Palestinians welcomed the proposal but Israel is concerned that the conference that France seeks to hold in the autumn would try to dictate terms for a peace deal.
In public remarks to his cabinet after meeting France’s Jean-Marc Ayrault, Netanyahu said: “I told him the only way to advance genuine peace between us and the Palestinians is through direct negotiations between us and them, without preconditions.”
Israel made the same argument in the formal response it gave last month.
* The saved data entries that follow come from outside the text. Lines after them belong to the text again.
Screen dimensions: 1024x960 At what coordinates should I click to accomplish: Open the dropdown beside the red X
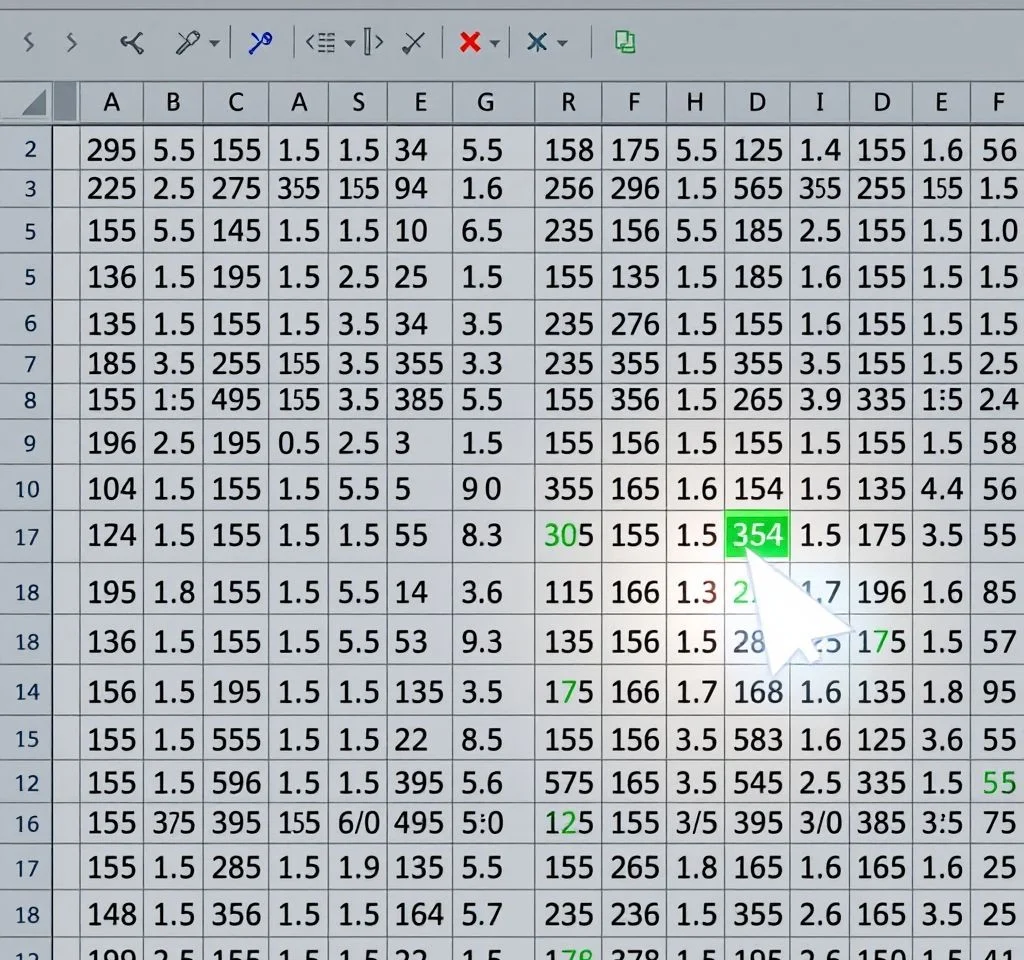point(494,43)
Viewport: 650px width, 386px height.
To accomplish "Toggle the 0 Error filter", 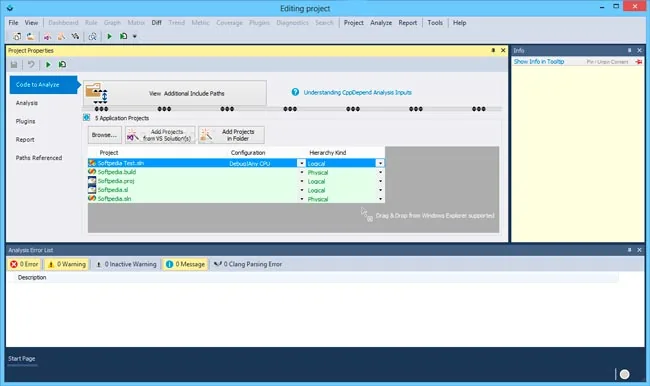I will pos(24,264).

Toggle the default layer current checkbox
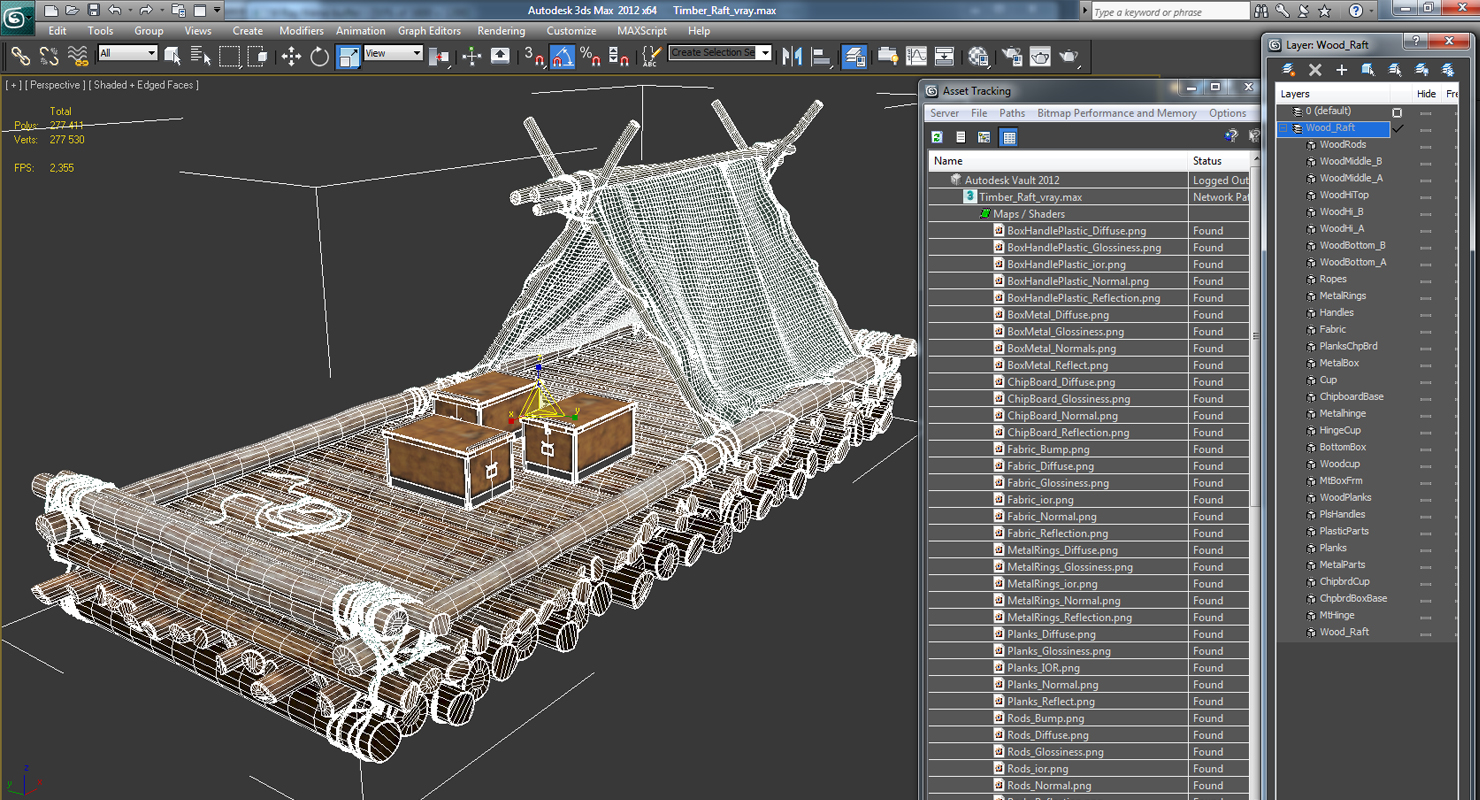click(x=1397, y=112)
France hopes an international conference would set out a framework for peace negotiations, after U.S. efforts to broker a two-state deal collapsed in April 2014.
“I know that Netanyahu does not agree (to the French proposal),” Ayrault told reporters after his talks with the Israeli leader in Jerusalem and a meeting with Palestinian President Mahmoud Abbas in the occupied West Bank.
Ayrault said France would continue to pursue the initiative and that its ultimate goal was for both sides to return to direct talks, with international intervention laying the groundwork.
“It is very clear to us, and I said this today to both the prime minister and to President Abbas, that we cannot take the place of the two parties,” he said at Tel Aviv’s Ben-Gurion airport at the end of a one-day visit to promote the plan.
“Only they can conduct direct negotiations to achieve a solution,” Ayrault said. “But because things are currently stuck ... external intervention is necessary to provide renewed momentum.”
An international gathering of ministers, tentatively planned for May 30 in Paris, is set to include the Middle East Quartet (the United States, Russia, the European Union and the United Nations), the Arab League, the U.N. Security Council and about 20 countries, without Israeli or Palestinian participation.
Diplomats say that meeting will package all economic incentives and other guarantees that various countries have offered in previous years to create an agenda for an autumn peace conference.
While objecting to the French initiative, Netanyahu, a right-winger, has stopped short of saying Israel would boycott it.
Keeping his options open could help Netanyahu in preliminary contacts with the main opposition Zionist Union party - a centre-left group likely to favour participating - on expanding his ruling coalition that has a mere one-seat parliamentary majority.